Comunicazione troppo spesso fake?

Nella nostra società, ormai sempre più interconnessa, la comunicazione rappresenta un’attività chiave di un qualsiasi soggetto istituzionale o privato, sia esso un’azienda, un’associazione o un partito politico. Negli ultimi anni, anche a seguito dell’avvento di internet e dei social media, la comunicazione ha subito un cambiamento profondo sotto un duplice aspetto: da un lato sono aumentate le fonti di informazione (pluralismo informativo), dall’altro è aumentata la loro accessibilità. Di conseguenza, si è registrata una crescita esponenziale della quantità di notizie che vengono quotidianamente “immesse” nell’arena pubblica. Questo fenomeno ha dato vita, fra le altre cose, a una “corsa ai social” con un impiego massivo di questi strumenti da parte di tutti gli attori, spesso senza criteri comunicativi, con l’unico obiettivo di rafforzare la propria immagine e ottenere consenso. L’estrema diffusione di questi nuovi strumenti ha reso ancora più urgente trovare una risposta a uno dei fenomeni più discussi del momento, quello delle “fake news”. Secondo la Treccani, il termine designa un’informazione in parte o del tutto non corrispondente al vero, divulgata intenzionalmente o non intenzionalmente attraverso il web, i media o le tecnologie digitali di comunicazione, e caratterizzata da un’apparente plausibilità, quest’ultima alimentata da un sistema distorto di aspettative dell’opinione pubblica e da un’amplificazione dei pregiudizi che ne sono alla base, ciò che ne agevola la condivisione e la diffusione pur in assenza di una verifica delle fonti. Tuttavia, alcuni studiosi hanno criticato l’impiego di tale vocabolo preferendo far rientrare la fattispecie nel concetto più ampio di postverità, intesa come “pseudo verità”, costruita attraverso scelte individuali e collettive che fanno perno sull’emotività e le convinzioni dell’opinione pubblica, prescindendo del tutto o in parte dalla conformità al reale.

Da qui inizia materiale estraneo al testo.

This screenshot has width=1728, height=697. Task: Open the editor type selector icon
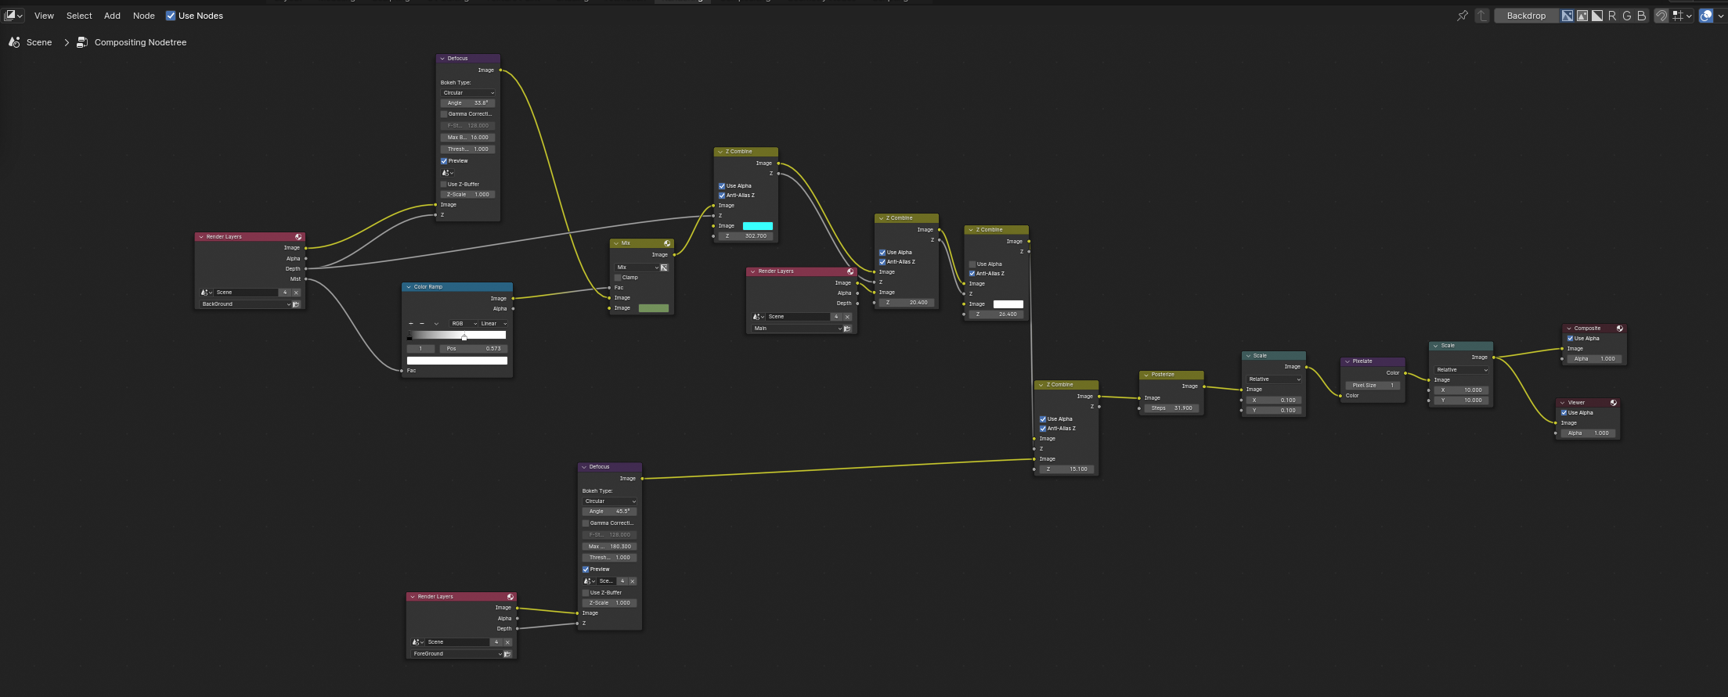pos(13,16)
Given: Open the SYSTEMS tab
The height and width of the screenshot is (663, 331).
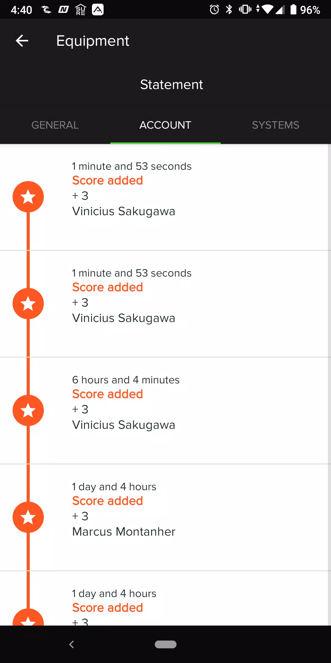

Il proliferare delle informazioni è dunque di per sé una conseguenza della libertà informativa, ovvero della possibilità da parte di tutti di produrre e ricevere dati e notizie. Questo rappresenta senza dubbio, da un lato, una conquista importantissima per la nostra società, dall’altro rappresenta però una profonda criticità dei nostri tempi in cui permane il rischio continuo di strumentalizzazione e distorsione dell’informazione su qualsiasi tema, senza precedenti. Proprio al fine di garantire libertà di informazione e pluralità informativa, occorre, dunque, uno sforzo maggiore da parte degli Stati e delle Istituzioni per contenere il fenomeno delle fake news e della disinformazione, senza però minare questi capisaldi delle società democratiche di libertà d’espressione ed informazione.

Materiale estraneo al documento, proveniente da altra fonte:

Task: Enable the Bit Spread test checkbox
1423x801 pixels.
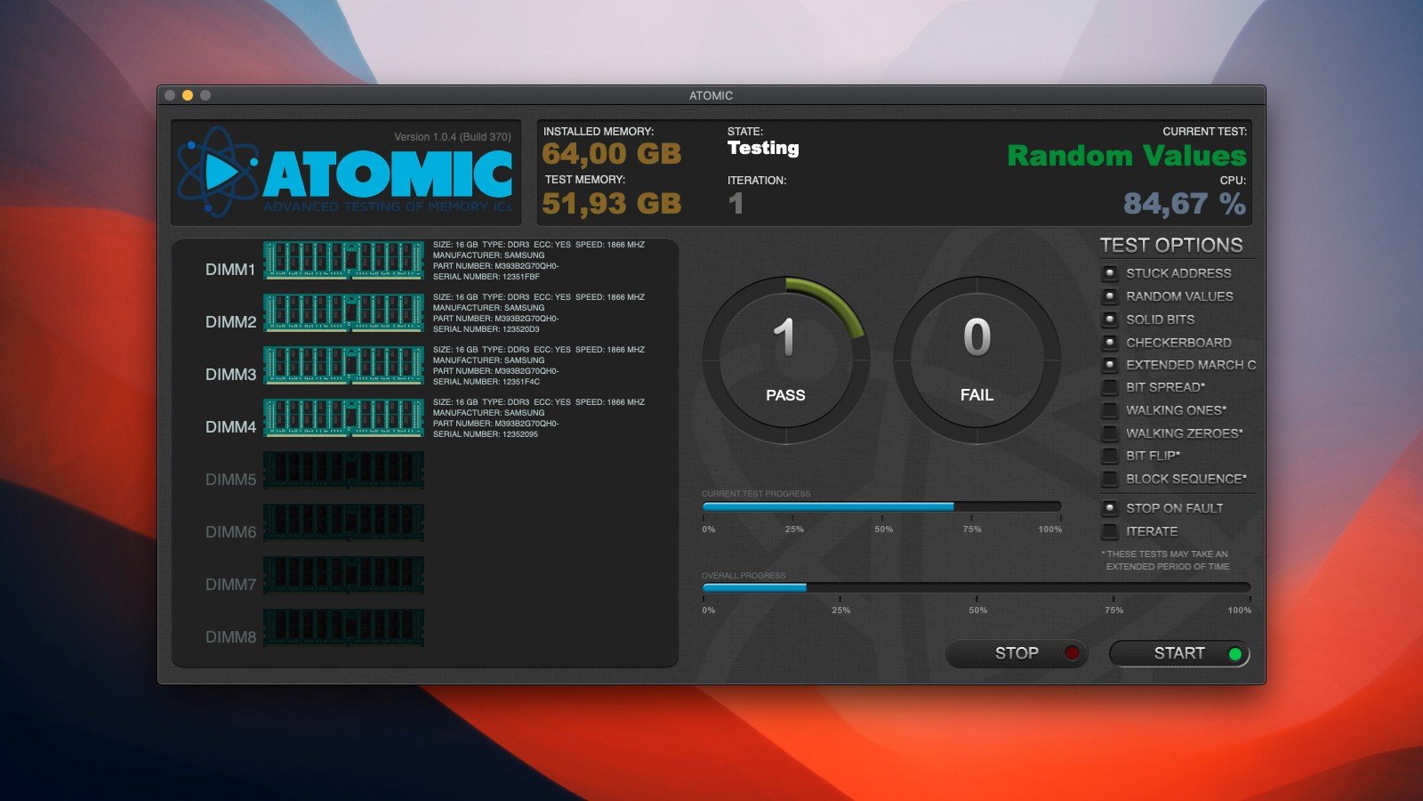Action: (x=1110, y=387)
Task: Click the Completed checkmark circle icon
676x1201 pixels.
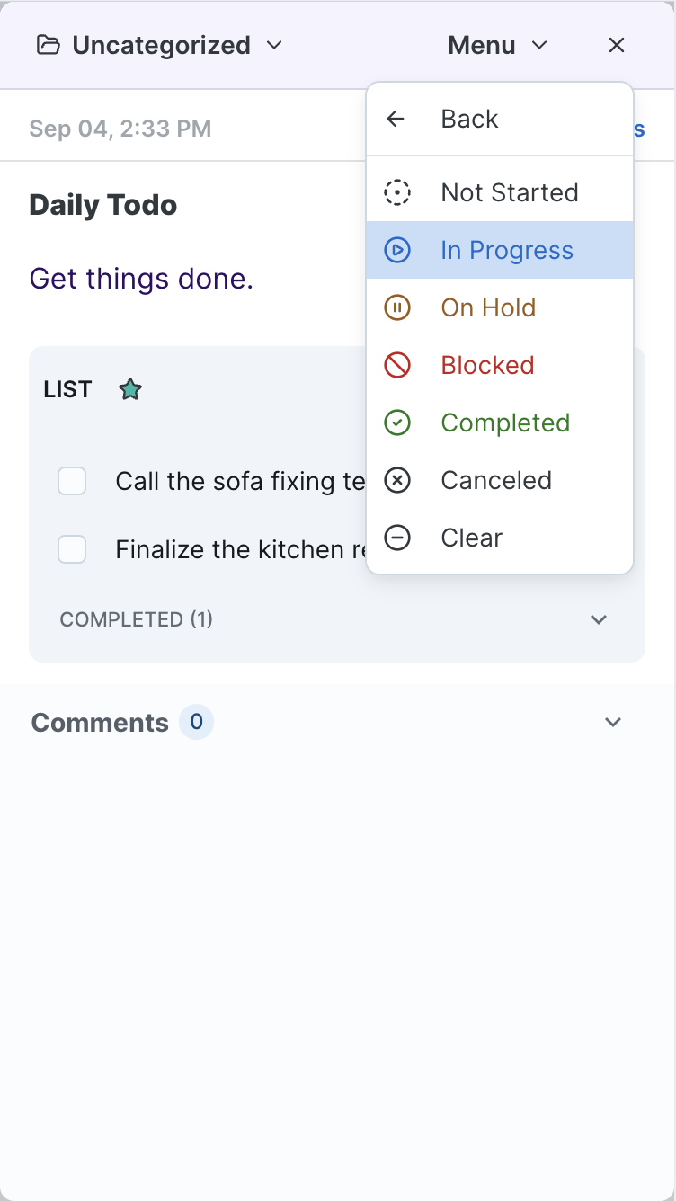Action: (397, 423)
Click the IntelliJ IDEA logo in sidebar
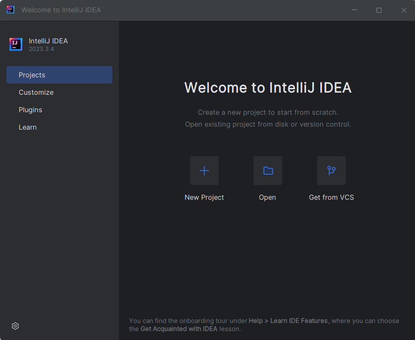 pyautogui.click(x=16, y=44)
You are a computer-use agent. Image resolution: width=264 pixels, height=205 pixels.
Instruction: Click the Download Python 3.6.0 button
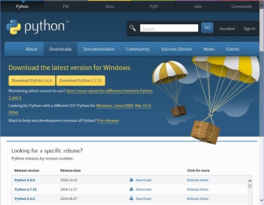(x=32, y=81)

In questo senso, in Italia, abbiamo solo a titolo di esempio l’AGCOM che svolge da anni un’intensa attività di vigilanza e monitoraggio del sistema dell’informazione. Parallelamente all’attività procedimentale l’Autorità si è dotata, a partire dal 2013, del Servizio economico-statistico e ha promosso osservatori, iniziative e l’istituzione di tavoli tecnici su molteplici aspetti del panorama informativo, utilizzando tecniche e strumenti di valutazione via via più sofisticati e avvalendosi della collaborazione del mondo accademico e scientifico, nazionale e internazionale. Allo stesso tempo, anche l’Unione europea, soprattutto in vista delle elezioni del Parlamento europeo del prossimo 26 maggio, ha intensificato i propri sforzi per far fronte al dilagare di questo fenomeno. In particolare, la Commissione – nell’ambito del piano d’azione contro la disinformazione, volto a sviluppare le capacità e rafforzare la cooperazione tra gli Stati membri e le istituzioni dell’UE, al fine di affrontare in modo proattivo le minacce che da essa derivano – ha promosso nel 2018 il Code of Practice on Disinformation che prevede l’adozione di misure specifiche da parte delle società attive nel web e nella pubblicità. Già lo scorso ottobre 2018, hanno aderito volontariamente all’iniziativa Google, Facebook, Twitter e Mozilla. La Commissione, che ha ricevuto a gennaio 2019 le prime relazioni di queste società sulle misure adottate per conformarsi al Codice, ha giudicato positivamente il lavoro svolto, riconoscendo l’impegno ad intervenire in modo più capillare e incisivo in alcuni ambiti, quali l’eliminazione dei profili falsi e la demonetizzazione dei vettori di disinformazione, rispetto ad altri. Tuttavia, l’Europa si aspetta che Google, Facebook, Twitter e Mozilla sviluppino un approccio più sistematico, che consenta un monitoraggio e una valutazione adeguati e regolari, sulla base di dati appropriati sulle prestazioni.

Sebbene tutti gli sforzi messi finora in campo per arginare il problema siano sicuramente validi e meritori, è indubbio che essi non consentono di giungere ad una sua soluzione definitiva. Infatti, tutti gli attori dell’informazione dovranno contribuire attivamente alla lotta contro le fake news. Ad oggi non è più possibile restare ai margini del confronto, delegando ogni responsabilità con un atteggiamento passivo o disinteressato. Da un lato, dunque, i giornalisti – e i comunicatori in genere – sono chiamati ad un rinnovato impegno nello svolgere quel lavoro di filtro proprio della professione, dedicando sempre maggiore attenzione alla selezione delle notizie e alla verifica della veridicità dei fatti riportati; dall’altro, gli utenti stessi dovranno rivestire un ruolo più dinamico e consapevole per vagliare le fonti e le singole informazioni sulle quali basare la formulazione del proprio pensiero e le proprie scelte.